Ha solo 18 anni e vive in un tranquillo paese tedesco di circa 900
anime, il responsabile di Sasser, un virus che in poco tempo ha creato
problemi in tutto il mondo.

Sembra che in appena una settimana, il virus Sasser abbia infettato almeno 18 milioni di computer. Una cifra elevatissima, che lo fa diventare uno dei peggiori virus mai realizzati. Sasser ha colpito indistintamente in tutti i paesi del mondo. Dall’Asia all’America, all’Europa. Tra le aziende colpite, solo per citarne alcune, Delta Airlines, American Express, Associates Press, alcune della maggiori università americane, ma anche uffici dell’Unione europea, il tribunale di Milano, le Ferrovie di stato italiane e il nostro ministero degli interni. Tutto questo causato da un ragazzino di circa 18 anni (ad aprile il suo compleanno), appassionato di informatica, il quale, una volta scoperto, sembra non abbia nemmeno capito i disastri che il suo “divertimento” ha potuto causare.
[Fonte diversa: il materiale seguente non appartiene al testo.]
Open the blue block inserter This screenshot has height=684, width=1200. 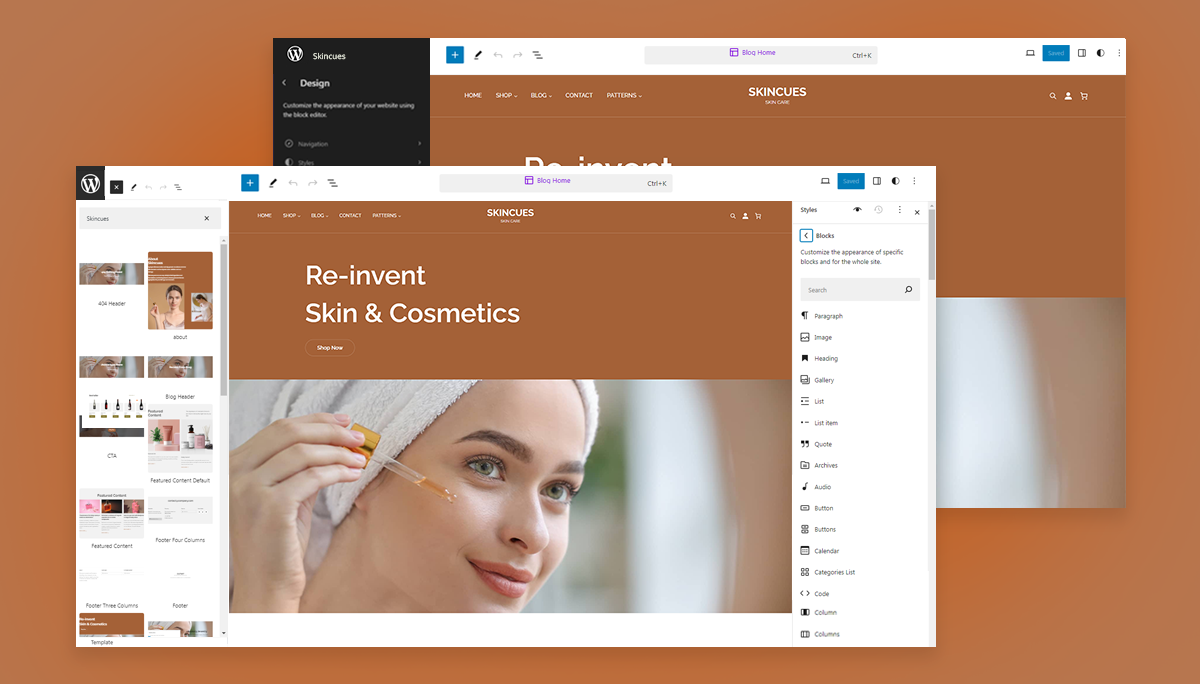250,183
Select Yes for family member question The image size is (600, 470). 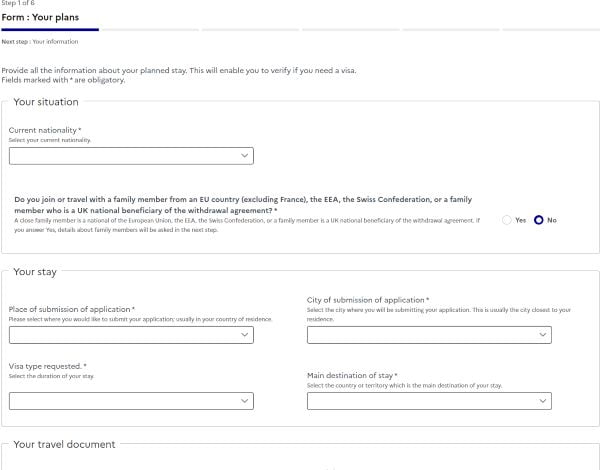coord(507,220)
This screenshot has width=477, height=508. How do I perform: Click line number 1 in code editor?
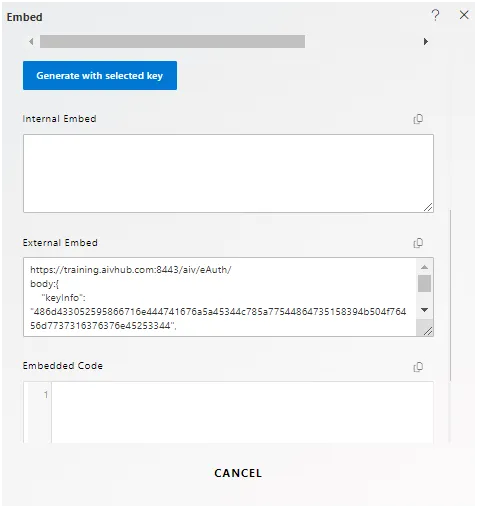click(46, 395)
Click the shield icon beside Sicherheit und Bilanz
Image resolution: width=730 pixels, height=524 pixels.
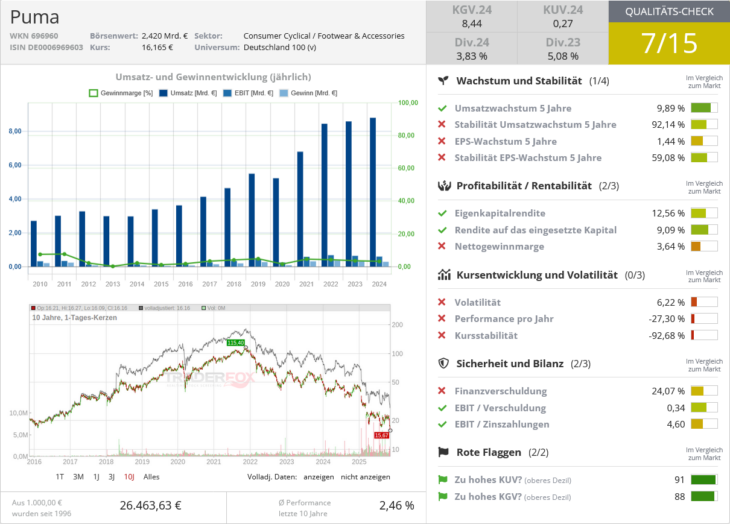443,363

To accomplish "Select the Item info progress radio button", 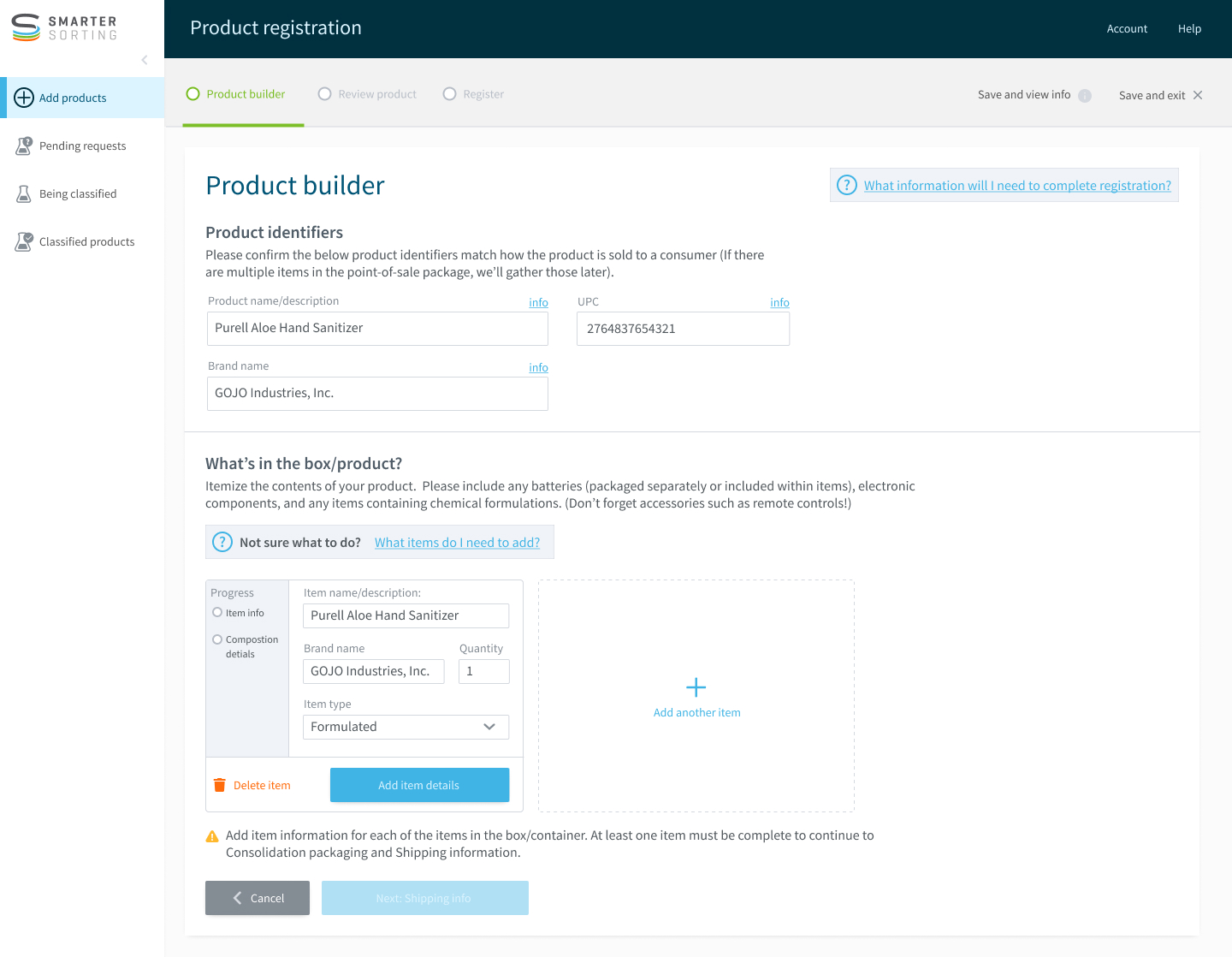I will (217, 612).
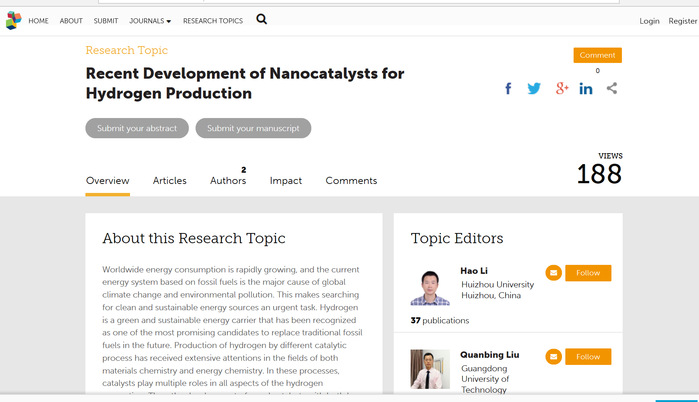Share on Google Plus icon
The width and height of the screenshot is (699, 402).
pyautogui.click(x=561, y=89)
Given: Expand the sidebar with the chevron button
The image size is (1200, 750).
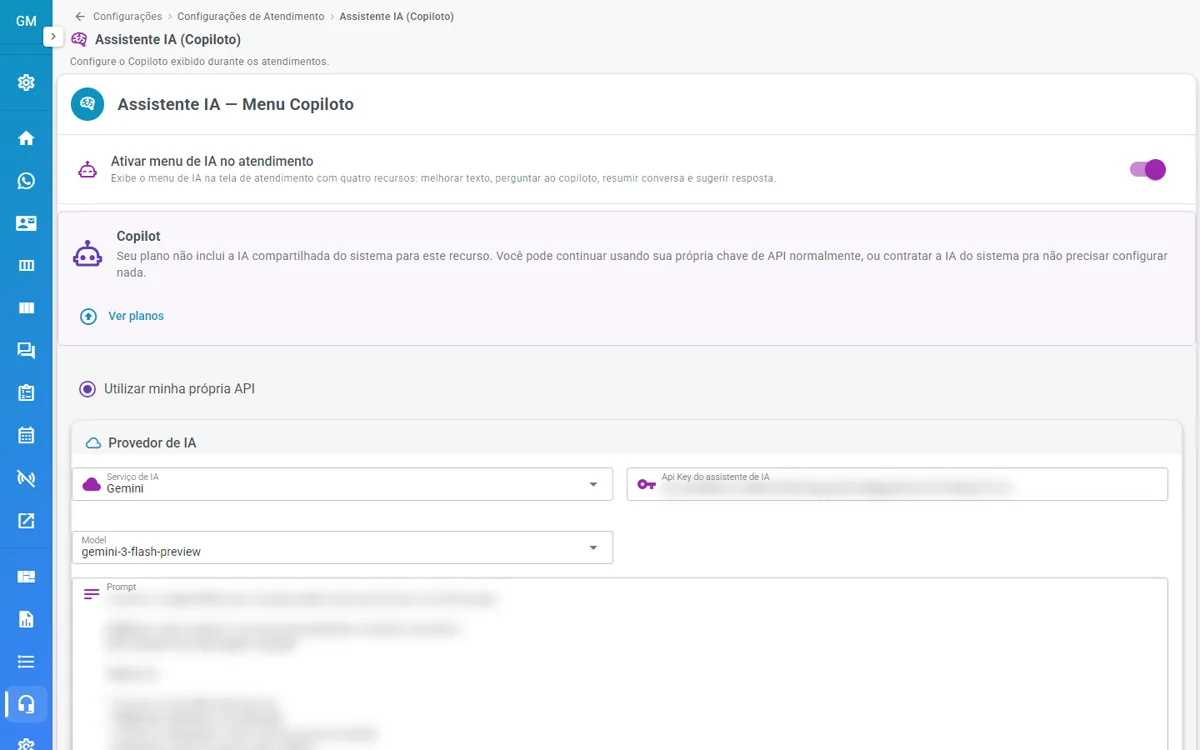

Danni difficilmente quantificabili, affermano gli esperti, ma che potrebbero costargli l’accusa di sabotaggio industriale, anche se proprio la sua giovane età potrebbe evitargli la pena. Sasser sfrutta una vulnerabilità presente nei sistemi Windows 2000, Nt e Xp; non provoca per fortuna la distruzione di dati, ma costringe a un continuo riavvio del computer, di fatto rendendo impossibile il suo utilizzo. Microsoft da tempo aveva scoperto la vulnerabilità dei suoi sistemi e aveva reso disponibili delle patch, che evidentemente non sono state utilizzate dalla maggior parte degli utenti. Microsoft, che sembra abbia aiutato gli inquirenti nella individuazione del colpevole, ha affermato di essere sicura della colpevolezza del giovane tedesco. E per ora non si sa se ha agito da solo, oppure sia in collegamento con altri hacker. Sasser può continuare anche ora a danneggiare altri computer, ma si spera che il suo impatto diminuisca, man mano che gli utilizzatori inseriscono le patch contro il virus. E’ certo comunque che verrà ricordato come uno dei virus più pericolosi mai realizzati, soprattutto a causa della sua incredibile capacità di diffondersi in pochissimo tempo.